Abstract

Pancreatic ductal adenocarcinoma (PDAC) remains one of the most challenging cancer to treat. Due to the asymptomatic nature of the disease and ineffective drug treatment modalities, the survival rate of PDAC patients remains one of the lowest. The recurrent genetic alterations in PDAC are yet to be targeted; therefore, identifying effective therapeutic combinations is desperately needed. Here, we performed an in vivo CRISPR screening in a clinically relevant patient-derived xenograft (PDX) model system to identify synergistic drug combinations for PDAC treatment. Our approach revealed protein arginine methyltransferase gene 5 (PRMT5) as a promising druggable candidate whose inhibition creates synergistic vulnerability of PDAC cells to gemcitabine.
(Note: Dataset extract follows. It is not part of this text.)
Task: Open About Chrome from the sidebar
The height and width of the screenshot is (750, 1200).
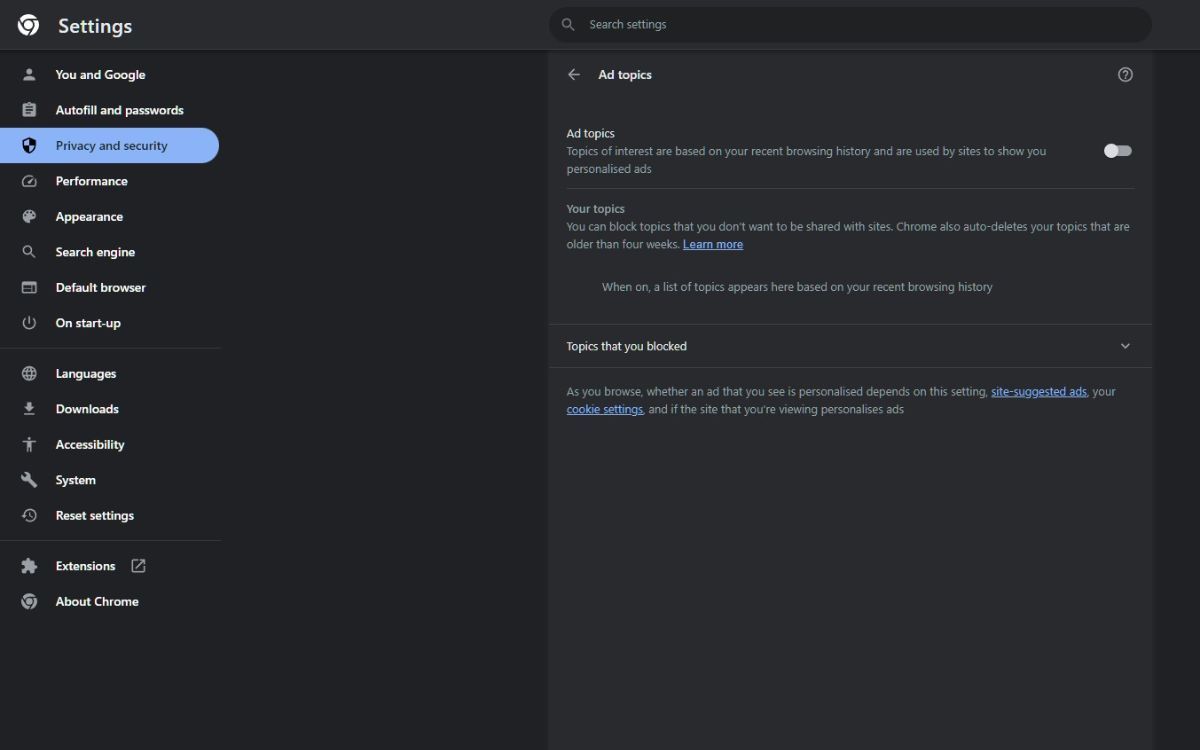Action: pos(97,601)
Genetic and pharmacological inhibition results indicate that of PRMT5 depletion results in synergistic cytotoxicity with Gem due to depleted replication protein A (RPA) levels and an impaired non-homology end joining (NHEJ) DNA repair. Thus, the novel combination creates conditional lethality through the accumulation of excessive DNA damage and cell death, both in vitro and in vivo. The findings demonstrate that unbiased genetic screenings combined with a clinically relevant model system is an effective approach in identifying synthetic lethal drug combinations for cancer treatment. STATEMENT of SIGNIFICANCEIdentify synergistic drug combinations for PDAC is a significant unmet need. Through CRISPR screening, we discovered and validated that PRMT5 depletion creates synergistic vulnerability of PDAC cells to gemcitabine. Mechanistically, the combination impairs DNA repair, synergistic accumulation of DNA damage and cell death in vitro and in vivo.